Below are the entries; state how many of their lines contain the string "computer", and nothing more.

Collected data entries
════════
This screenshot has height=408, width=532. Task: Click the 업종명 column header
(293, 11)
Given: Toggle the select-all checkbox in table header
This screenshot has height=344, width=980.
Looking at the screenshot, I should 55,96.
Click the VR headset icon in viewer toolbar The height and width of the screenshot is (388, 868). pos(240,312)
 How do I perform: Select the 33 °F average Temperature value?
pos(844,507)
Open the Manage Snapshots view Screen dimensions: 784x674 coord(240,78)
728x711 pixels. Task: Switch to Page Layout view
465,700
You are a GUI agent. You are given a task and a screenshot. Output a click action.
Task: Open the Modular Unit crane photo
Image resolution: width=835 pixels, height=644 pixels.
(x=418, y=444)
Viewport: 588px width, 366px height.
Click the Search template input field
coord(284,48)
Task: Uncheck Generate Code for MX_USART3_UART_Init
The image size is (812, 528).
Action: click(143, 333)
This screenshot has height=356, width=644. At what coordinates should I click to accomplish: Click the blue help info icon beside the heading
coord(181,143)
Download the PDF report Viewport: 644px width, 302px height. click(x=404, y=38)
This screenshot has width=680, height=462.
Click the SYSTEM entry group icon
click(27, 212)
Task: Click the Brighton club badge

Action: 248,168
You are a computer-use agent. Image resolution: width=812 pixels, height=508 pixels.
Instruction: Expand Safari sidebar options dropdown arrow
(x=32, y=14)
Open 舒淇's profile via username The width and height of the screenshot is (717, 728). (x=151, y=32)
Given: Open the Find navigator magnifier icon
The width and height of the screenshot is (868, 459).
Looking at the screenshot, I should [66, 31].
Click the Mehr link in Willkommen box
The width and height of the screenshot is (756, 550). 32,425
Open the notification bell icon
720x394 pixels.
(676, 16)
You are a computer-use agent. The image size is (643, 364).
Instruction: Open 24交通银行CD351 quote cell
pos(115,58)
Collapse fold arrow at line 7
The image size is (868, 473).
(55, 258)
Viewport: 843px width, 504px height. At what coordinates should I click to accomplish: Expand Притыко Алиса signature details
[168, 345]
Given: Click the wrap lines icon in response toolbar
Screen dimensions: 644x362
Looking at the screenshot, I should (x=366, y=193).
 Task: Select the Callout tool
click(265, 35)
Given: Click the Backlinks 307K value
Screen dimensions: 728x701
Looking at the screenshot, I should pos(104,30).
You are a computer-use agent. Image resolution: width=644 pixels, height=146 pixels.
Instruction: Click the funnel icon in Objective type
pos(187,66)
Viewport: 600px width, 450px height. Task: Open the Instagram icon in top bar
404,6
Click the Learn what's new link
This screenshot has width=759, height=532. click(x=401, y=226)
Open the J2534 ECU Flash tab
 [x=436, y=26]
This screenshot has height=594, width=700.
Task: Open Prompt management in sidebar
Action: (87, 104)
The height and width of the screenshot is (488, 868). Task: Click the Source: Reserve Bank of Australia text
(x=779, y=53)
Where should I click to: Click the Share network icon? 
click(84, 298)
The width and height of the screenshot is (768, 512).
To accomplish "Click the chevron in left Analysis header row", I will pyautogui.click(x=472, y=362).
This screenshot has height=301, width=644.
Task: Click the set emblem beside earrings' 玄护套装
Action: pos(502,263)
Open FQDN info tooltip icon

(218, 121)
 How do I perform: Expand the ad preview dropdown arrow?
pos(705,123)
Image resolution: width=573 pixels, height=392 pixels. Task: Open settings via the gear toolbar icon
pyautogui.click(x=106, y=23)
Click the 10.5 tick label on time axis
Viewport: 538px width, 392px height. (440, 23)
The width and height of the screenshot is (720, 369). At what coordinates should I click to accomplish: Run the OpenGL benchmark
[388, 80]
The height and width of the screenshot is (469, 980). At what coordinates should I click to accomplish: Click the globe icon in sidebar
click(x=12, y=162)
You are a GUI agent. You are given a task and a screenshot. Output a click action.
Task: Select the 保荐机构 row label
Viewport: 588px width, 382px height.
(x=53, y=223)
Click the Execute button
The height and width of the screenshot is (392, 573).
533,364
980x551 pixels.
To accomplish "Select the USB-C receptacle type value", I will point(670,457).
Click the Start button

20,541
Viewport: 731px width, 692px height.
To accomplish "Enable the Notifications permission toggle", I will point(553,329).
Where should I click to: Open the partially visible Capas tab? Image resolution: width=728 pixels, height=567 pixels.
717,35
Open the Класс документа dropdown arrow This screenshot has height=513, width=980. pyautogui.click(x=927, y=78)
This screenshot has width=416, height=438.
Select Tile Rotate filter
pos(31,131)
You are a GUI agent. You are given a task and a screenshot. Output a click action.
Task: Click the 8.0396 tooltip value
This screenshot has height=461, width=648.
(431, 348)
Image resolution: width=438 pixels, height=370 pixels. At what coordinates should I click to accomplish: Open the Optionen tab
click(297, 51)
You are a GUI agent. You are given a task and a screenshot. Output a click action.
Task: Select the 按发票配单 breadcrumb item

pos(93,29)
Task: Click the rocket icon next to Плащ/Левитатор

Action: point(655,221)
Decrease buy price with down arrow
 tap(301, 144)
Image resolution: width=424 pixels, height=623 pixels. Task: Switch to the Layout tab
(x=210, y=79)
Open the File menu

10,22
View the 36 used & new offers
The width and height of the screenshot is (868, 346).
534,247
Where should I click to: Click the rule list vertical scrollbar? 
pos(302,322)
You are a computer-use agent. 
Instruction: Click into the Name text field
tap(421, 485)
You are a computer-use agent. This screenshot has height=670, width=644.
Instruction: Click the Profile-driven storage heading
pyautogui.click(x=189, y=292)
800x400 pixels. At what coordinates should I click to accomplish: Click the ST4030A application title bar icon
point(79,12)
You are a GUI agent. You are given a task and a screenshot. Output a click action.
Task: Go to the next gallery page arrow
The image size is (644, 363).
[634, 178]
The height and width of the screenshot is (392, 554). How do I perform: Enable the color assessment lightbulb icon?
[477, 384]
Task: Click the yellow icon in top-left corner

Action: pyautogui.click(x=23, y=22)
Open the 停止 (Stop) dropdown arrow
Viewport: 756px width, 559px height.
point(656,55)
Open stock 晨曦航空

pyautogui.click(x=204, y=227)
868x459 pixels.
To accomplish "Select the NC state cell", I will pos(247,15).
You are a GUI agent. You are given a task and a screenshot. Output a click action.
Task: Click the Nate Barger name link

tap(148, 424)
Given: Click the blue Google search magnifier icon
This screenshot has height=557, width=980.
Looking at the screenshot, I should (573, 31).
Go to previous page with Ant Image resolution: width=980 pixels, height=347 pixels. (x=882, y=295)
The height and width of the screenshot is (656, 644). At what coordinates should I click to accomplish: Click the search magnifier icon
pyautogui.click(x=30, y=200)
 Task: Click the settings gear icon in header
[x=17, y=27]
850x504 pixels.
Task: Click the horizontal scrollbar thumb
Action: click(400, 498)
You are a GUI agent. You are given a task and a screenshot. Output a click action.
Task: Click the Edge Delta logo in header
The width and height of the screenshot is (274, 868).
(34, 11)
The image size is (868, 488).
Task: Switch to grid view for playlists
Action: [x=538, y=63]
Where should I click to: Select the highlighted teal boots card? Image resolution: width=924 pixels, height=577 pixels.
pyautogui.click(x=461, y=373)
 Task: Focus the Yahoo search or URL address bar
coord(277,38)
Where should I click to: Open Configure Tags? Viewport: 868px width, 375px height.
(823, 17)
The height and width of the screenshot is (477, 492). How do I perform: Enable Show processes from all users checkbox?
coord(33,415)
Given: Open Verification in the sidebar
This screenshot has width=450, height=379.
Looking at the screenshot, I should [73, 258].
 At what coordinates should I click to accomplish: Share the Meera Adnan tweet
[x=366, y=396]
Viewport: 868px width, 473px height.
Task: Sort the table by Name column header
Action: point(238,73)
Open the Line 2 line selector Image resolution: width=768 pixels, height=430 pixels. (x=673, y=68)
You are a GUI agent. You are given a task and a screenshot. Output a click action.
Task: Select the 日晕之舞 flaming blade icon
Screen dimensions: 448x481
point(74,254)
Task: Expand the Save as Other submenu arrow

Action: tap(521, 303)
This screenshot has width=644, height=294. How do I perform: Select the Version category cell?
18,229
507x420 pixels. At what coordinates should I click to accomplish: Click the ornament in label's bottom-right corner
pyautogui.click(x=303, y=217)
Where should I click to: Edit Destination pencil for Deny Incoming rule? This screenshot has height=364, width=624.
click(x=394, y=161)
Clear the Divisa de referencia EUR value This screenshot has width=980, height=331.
════════
→ **RESPONSE TO THIS EXERCISE**: 5